Conan O’Brien, “Late Night with Conan O’Brien”: “The leader of a Christian group has resigned after allegations surfaced that he frequently paid a man for sex. People are shocked because this guy’s always been a critic of gay marriage. In defense, the Christian leader said, ‘Hey, it’s not like I married the guy.’”
Comedy writer Janice Hough: “Dick Cheney went hunting on Election Day. In the spirit of bipart- isan cooperation, the Democrats asked if John Kerry could join him.”
Comedy writer Jim Barach on Lance Armstrong finishing the New York Marathon in under three hours: “People were amazed. Who’d have thought you could go 26 miles anywhere in the city in under three hours?”
Courtesy of Ken Rasak and Newsday.com
Bill Maher, “Real Time with Bill Maher”: “The New Jersey Supreme Court says homosexuals actually have the same civil rights as straight people, which means they can marry. See, this is the difference between Democrats and Republicans. Democrats want gays to get married. Republicans know congressmen need to be able to play the field.”

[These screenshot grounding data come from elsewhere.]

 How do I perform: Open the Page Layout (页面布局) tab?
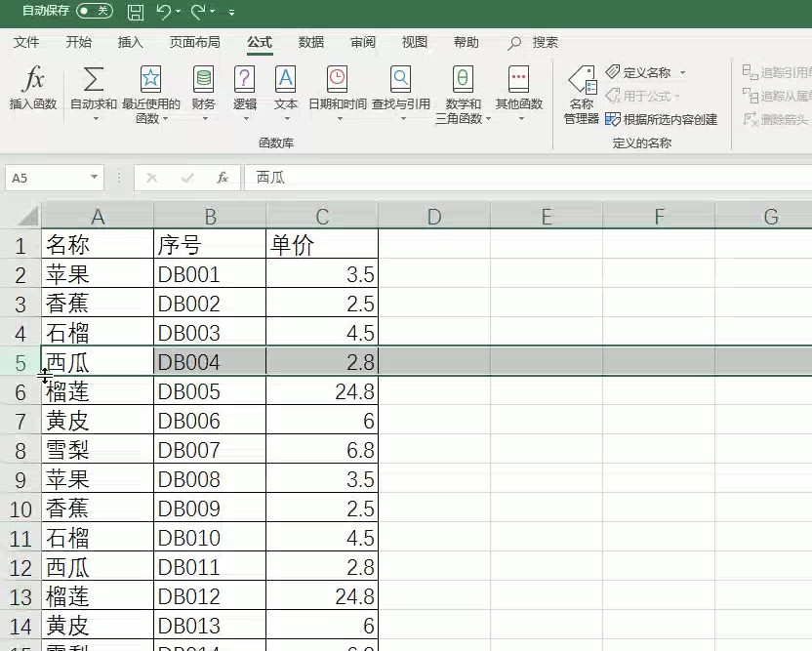pos(194,42)
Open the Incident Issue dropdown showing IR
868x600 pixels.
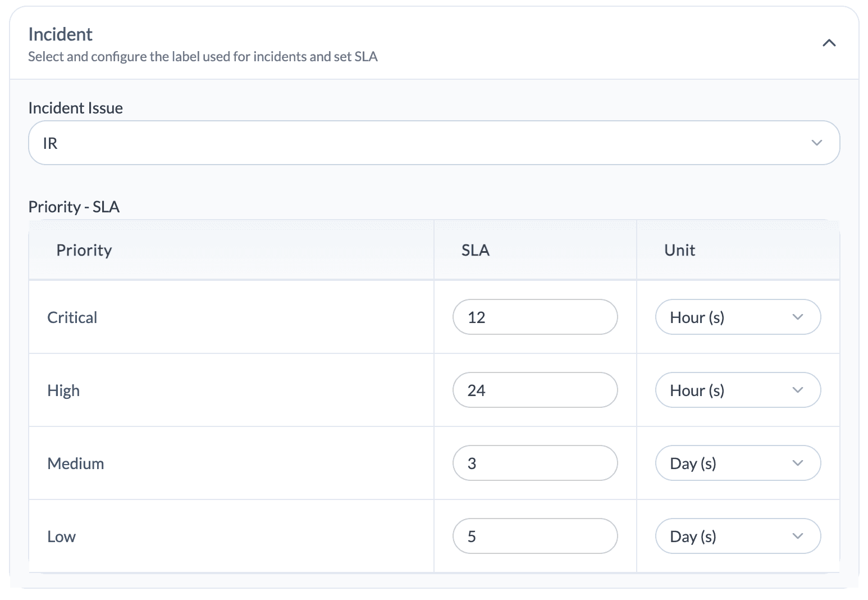(433, 143)
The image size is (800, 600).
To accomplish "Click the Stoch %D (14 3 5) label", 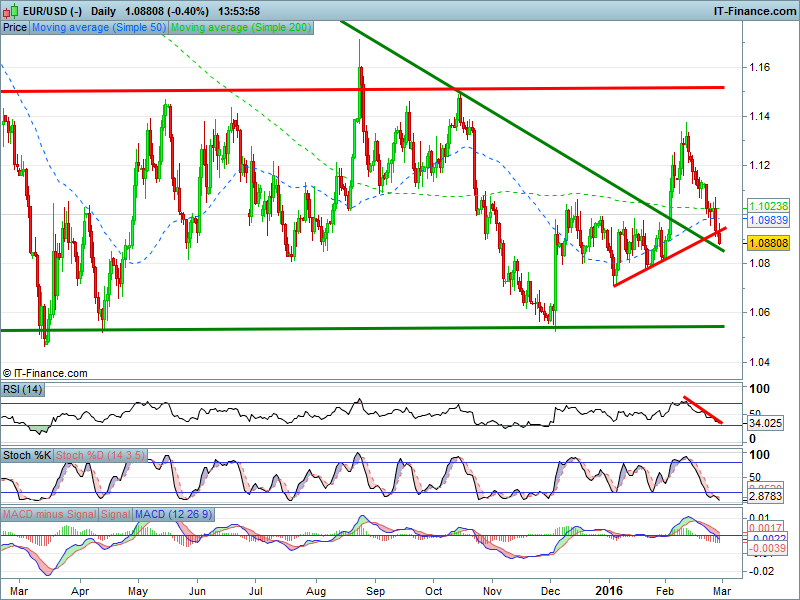I will (x=100, y=454).
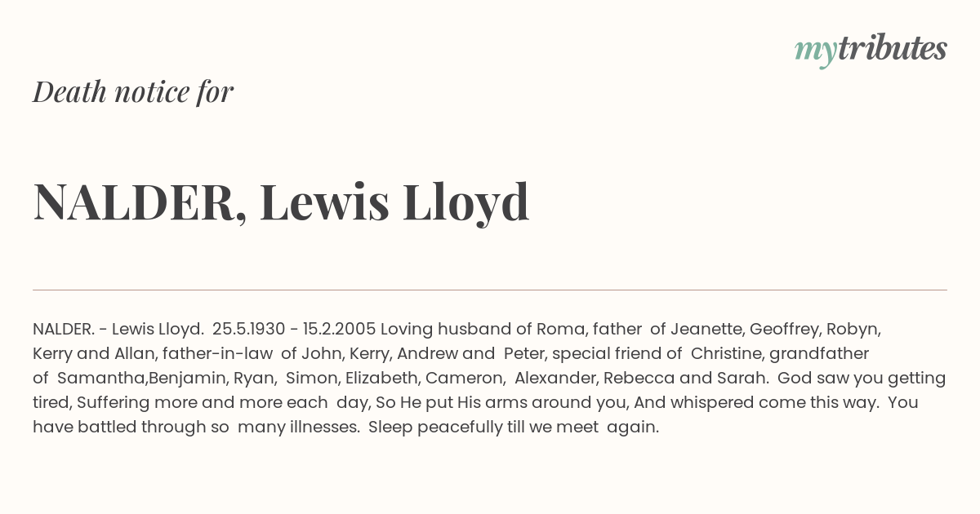Click the word "Lloyd" in the large title
Image resolution: width=980 pixels, height=514 pixels.
click(x=466, y=202)
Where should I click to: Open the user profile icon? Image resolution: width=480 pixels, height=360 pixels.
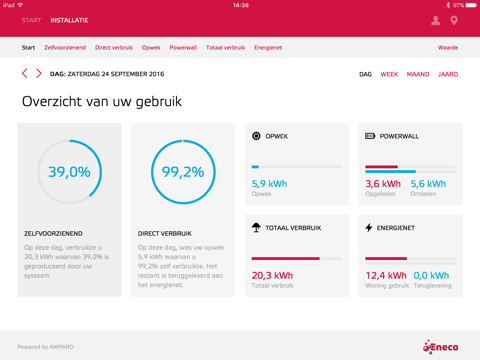pos(435,20)
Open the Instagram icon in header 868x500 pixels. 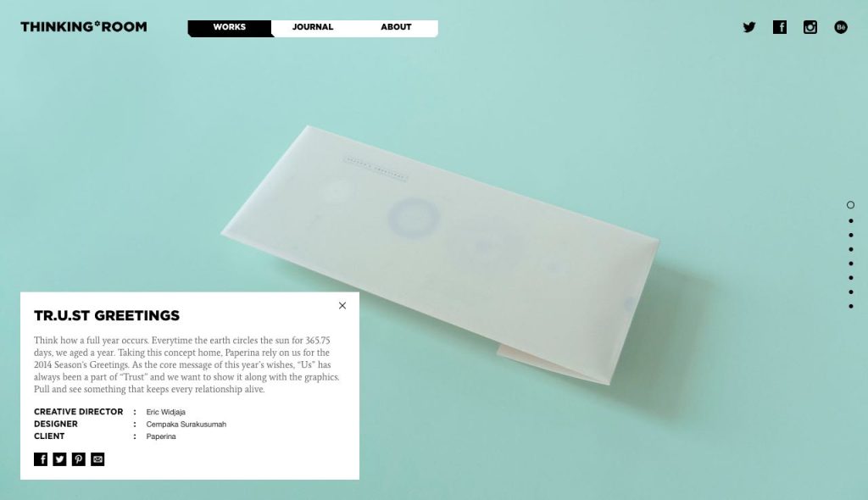pyautogui.click(x=810, y=27)
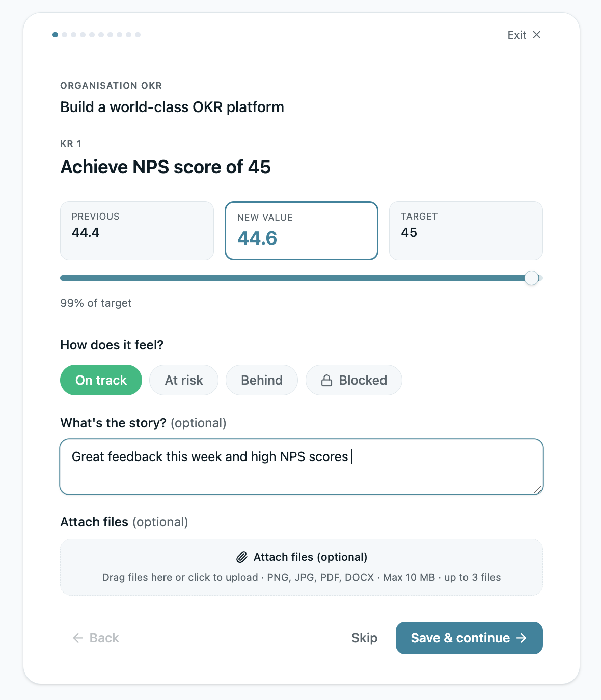
Task: Click the Save & continue button
Action: tap(469, 638)
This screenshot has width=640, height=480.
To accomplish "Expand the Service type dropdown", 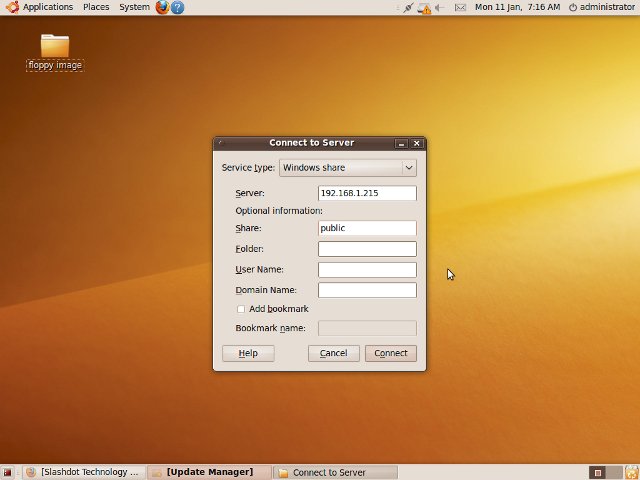I will coord(347,168).
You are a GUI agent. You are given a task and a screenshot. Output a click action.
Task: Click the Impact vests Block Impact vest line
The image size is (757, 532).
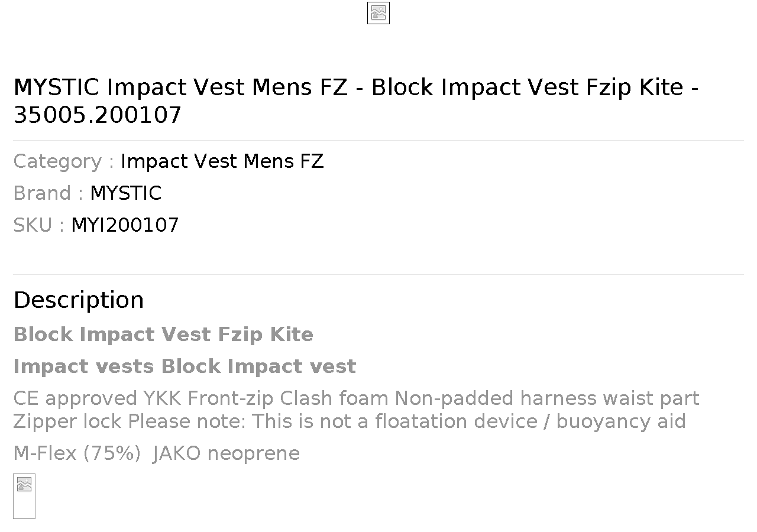[x=185, y=366]
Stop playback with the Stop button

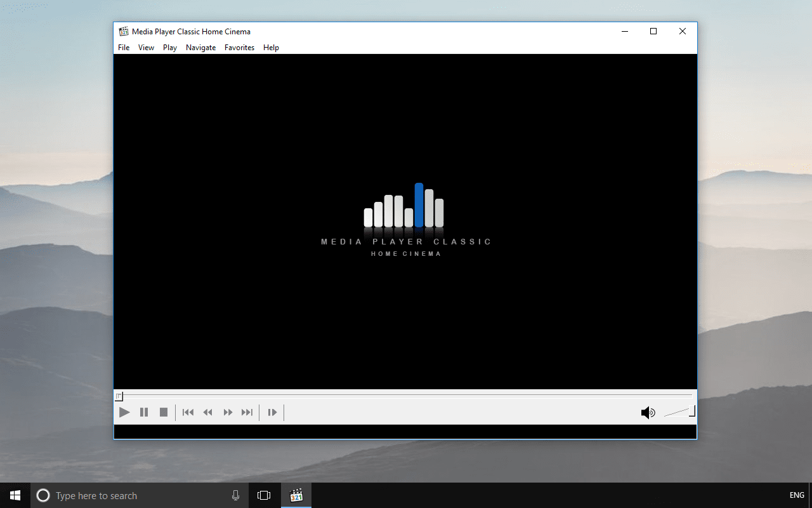point(164,413)
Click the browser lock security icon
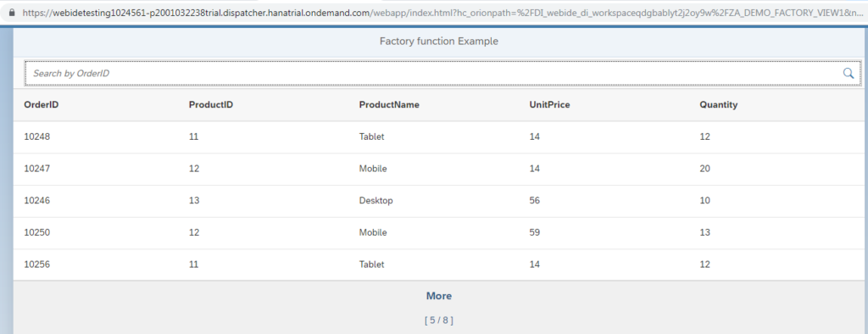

Comedy writer Jake Novak: “John Kerry is insisting his comment that people who ‘don’t study in school end up stuck in Iraq’ was a botched joke directed at President Bush, and not U.S. soldiers. His supporters argue this would be consistent with the botched joke that was his 2004 presidential campaign.”
Jay Leno, “The Tonight Show”: “Nevada gubernatorial candidate Jim Gibbons has been accused of trying to fondle a single mom in a parking garage after a night of heavy drinking. Now they’re saying to win, he has to give the speech of his life – and that’s just to Mrs. Gibbons.”
Conan O’Brien, “Late Night with Conan O’Brien”: “Rush Limbaugh recently upset a lot of people because he accused Michael J. Fox of exaggerating his Parkinson’s disease symptoms for political reasons. Then Limbaugh accused Stevie Wonder of exaggerating his blindness for free sunglasses.”
Seth Meyers, “Saturday Night Live”: “Many say that London has replaced New York City as the world’s undisputed financial capital. Hear that terrorists? The world’s undisputed financial capital is London.”